A blog by Rayan Zachariassen, CTO
The long-standing debate about which is better – block-based or file-based storage (or loosely: SAN vs. NAS) – has emerged again to characterize the solutions in our world of SSD caching. Most end-users are fundamentally concerned with economic efficiency. If you weren’t you’d just put your entire environment onto SSD and be done with it.
Economic efficiency has three main aspects to it: performance value, resource efficiency, and management cost. On Monday, I wrote about the first aspect, performance value. Wednesday’s blog focused on the second aspect, resource efficiency. Today’s blog centers on the lower management overhead inherent with file-based caching:
Management Cost
Block caches by their nature are tied to block-based primary storage devices. This means that,
a) They need to be managed and set up explicitly for each storage device, and,
b) They do not work with file-based services such as NAS arrays, or cloud storage gateways, or clustered file systems.
Associating a cache with a particular storage device means that applications remain tied to specific storage devices. This inherently increases the complexity and inter-dependencies, and therefore risk, of the IT infrastructure. One of the big advantages of NAS, for example, is to be able to easily organize data and applications in a flexible namespace independent of the underlying infrastructure, whereas with block-based primary storage you need to maintain the link between application, data, and device. With file-based caching, you now also have the ability to specify the performance you want for any part of your namespace (or application, or project, etc.), which allows administrators to operate at the level of policy decisions as opposed to hardware/software dependencies. Clearly, this makes better use of people time and reduces risk to the organization.
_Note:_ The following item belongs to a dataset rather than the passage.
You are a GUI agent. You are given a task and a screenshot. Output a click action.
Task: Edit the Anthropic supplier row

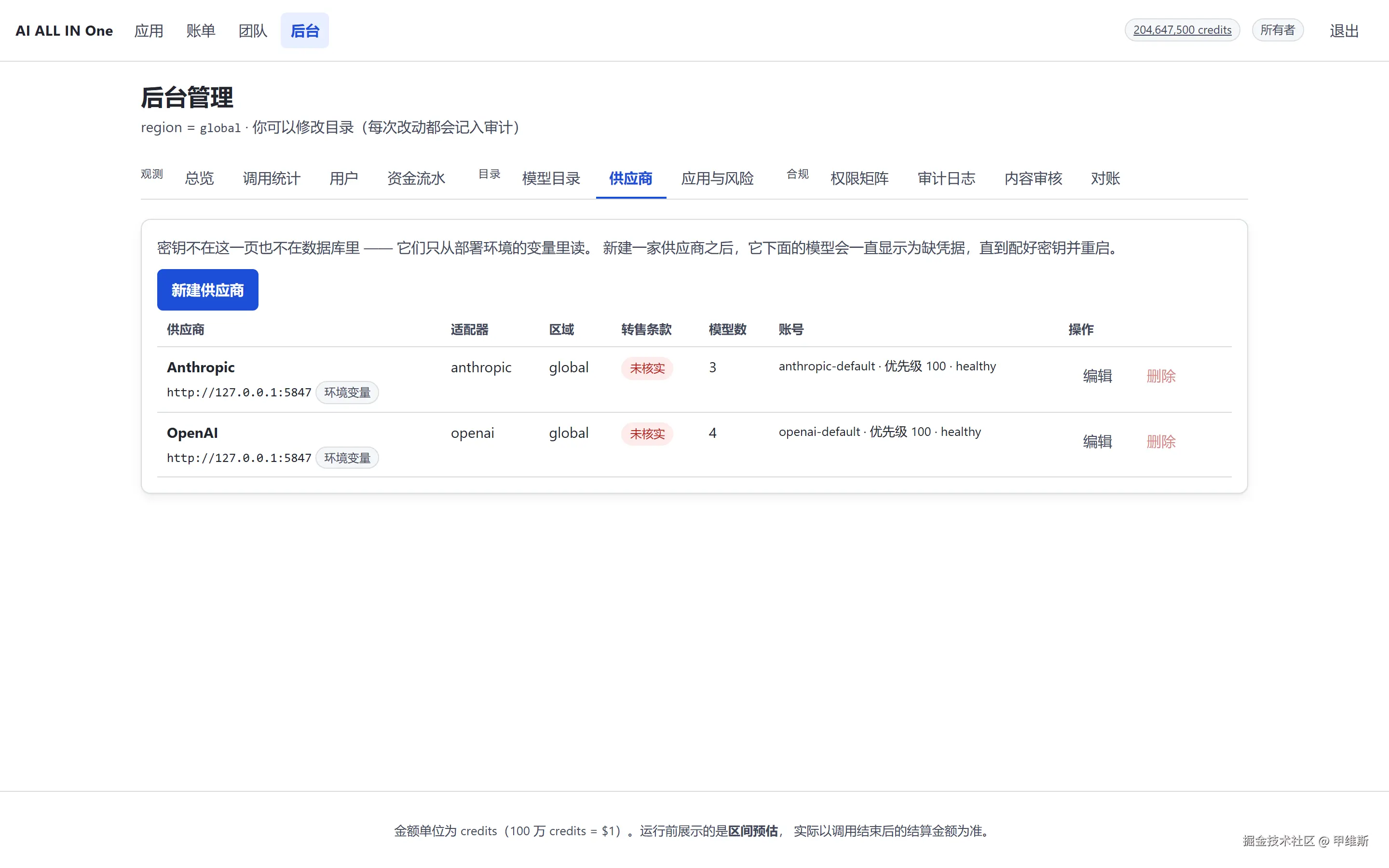click(x=1097, y=376)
Furthermore, with file-based caching a single technology is able to deal with essentially all caching requirements of an IT infrastructure: DAS, SAN, NAS, Cloud, and futures, independently of how storage devices evolve. This means you can eventually have a single caching solution for your infrastructure instead of a different solution for each kind of storage system you have, which means fewer point solutions, which again reduces the complexity, and therefore cost, of your infrastructure.
And one last thing to consider…Microsoft decided 20+ years ago that file-based kernel buffer caching made for a better solution and built the Windows cache manager on that model, which was contrary to previous block-based buffer caches. Their reasons included more efficient cache processing and improved recoverability. It’s worked pretty well so far.